Enzyme support is a promising starting point, as endothelial damage from acute COVID can be sufficient to create many of the Long-COVID-19 symptoms. If Long-COVID-19 persists beyond 3 months, the pathology may be due to the generation of damaged-cell debris and folded or misfolded proteins, similar to the pathology seen in cognitive and blood dyscrasia conditions like Alzheimer’s, dementia, Parkinson’s and concussion syndrome.

Proteolytic enzymes such as Nattokinase, Serrapeptidase and Lumbrokinase (Boluoke) have shown promise in reducing folded proteins and inflammatory debris. Lumbrokinase in particular has been found to be the most active proteolytic enzyme, functioning at 10+ times (an order of magnitude) the enzymatic power of Nattokinase and Serrapeptidase. As each of these enzymes acts on a variation of proteins, and with the folded protein and debris field presenting as diverse and extensive, a blend of multiple enzymes appears to be the most likely approach, at least until we know more.


Again, a mix of antioxidants, just like a broad approach for enzymes, appears to produce the greatest support. A few key antioxidants stand out as particularly targeted for the oxidative stress generated with Long-COVID-19. Liposomal glutathione has been shown to be particularly beneficial for supporting many Long-COVID-19 symptoms. Its ability to cross the blood-brain barrier supports neural inflammation (seen corresponding with the brain fog and cognitive impact of Long-COVID-19) but also inflammation seen along the enteric nerve tissue and debris-caused capillary inflammation. Glutathione has a very strong sulphur taste, which many finde very unpleasant. An alternative is to take N-Acetyl Cysteine (NAC), a precusrsor to Glutathione instead; this avoids the tatse.
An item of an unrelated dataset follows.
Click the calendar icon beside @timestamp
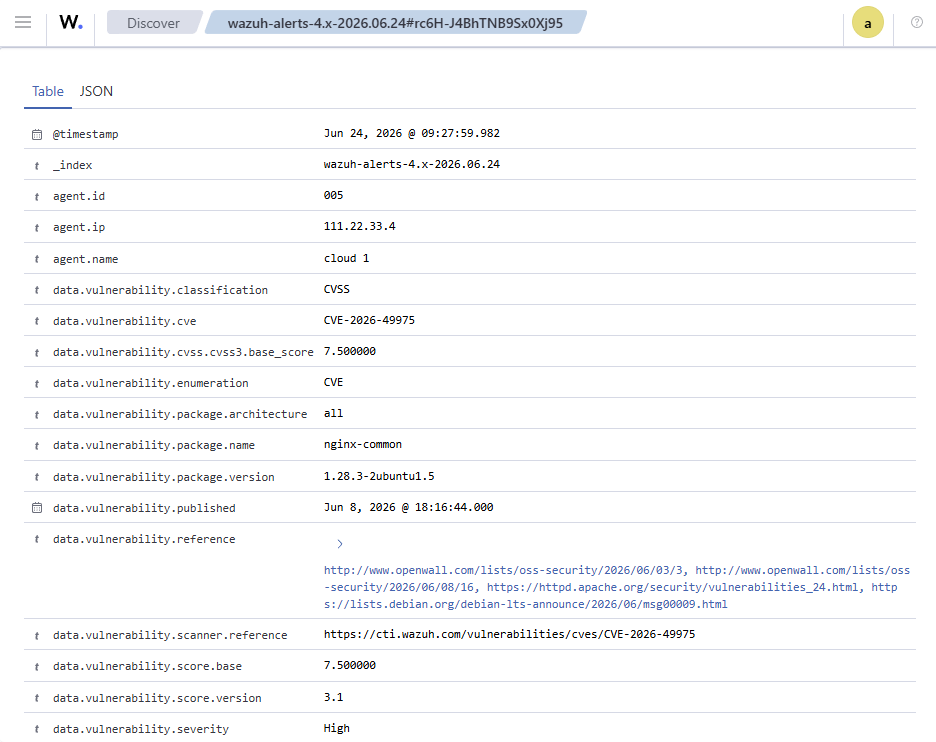This screenshot has width=936, height=742. point(37,134)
Lutein, another key antioxidant, has an affinity for retinal, optic nerve, cardiometabolic and central nerve tissue support. The combination of these two antioxidants, along with a blend of other antioxidants, appears to offer the strongest support for downgrading ROS and overall oxidative stress seen in Long-COVID-19. Nrf-2 is also a potent antioxidant, supporting the glutathione detoxification pathways.


Addressing inflammation and cytokine storms is another key aspect of Long-COVID-19 management. Broad-spectrum approaches found in fish oils (EPA/DHA/SPMs) and liposomal vitamin C are trending as the most utilised options. Curcumin, especially Nano-Curcumin, Boswellia and PEA have replaced NSAIDS and show promise in supporting the modulation of chronic inflammation associated with Long-COVID-19.

Nutritional deficiencies

Whether pre-existing or depleted from managing Long-COVID-19’s ongoing inflammatory response, nutritional deficiencies are common and may increase the risk of developing the condition or even prevent resolution. B vitamins (particularly B6 and B12), molybdenum, protein, selenium, vitamin D, and zinc are among the most common deficiencies observed. Addressing these deficiencies through targeted supplementation and/or dietary changes may support the body’s healing processes and improve patient outcomes.

Innate immune system

Finally, it is important to address the patient’s innate immune response strength. COVID infections are in part a race to adaptive acquired immune response. The first line of defence is the innate immune response, but COVID inhibits macrophages, among other mechanisms, to protect itself from the immune system. If COVID exceeds the innate system before the acquired system kicks in, then illness and cellular damage occur. It is a large component of the risk factors observed: nutritional deficiencies, diabetes, hypertension and advanced age are all areas where we commonly see reductions in innate immunity. Supporting patients with known nutritional deficiencies, as well as lifestyle interventions that support healthy stress management, good sleep and optimal gut health may bolster the innate immune response.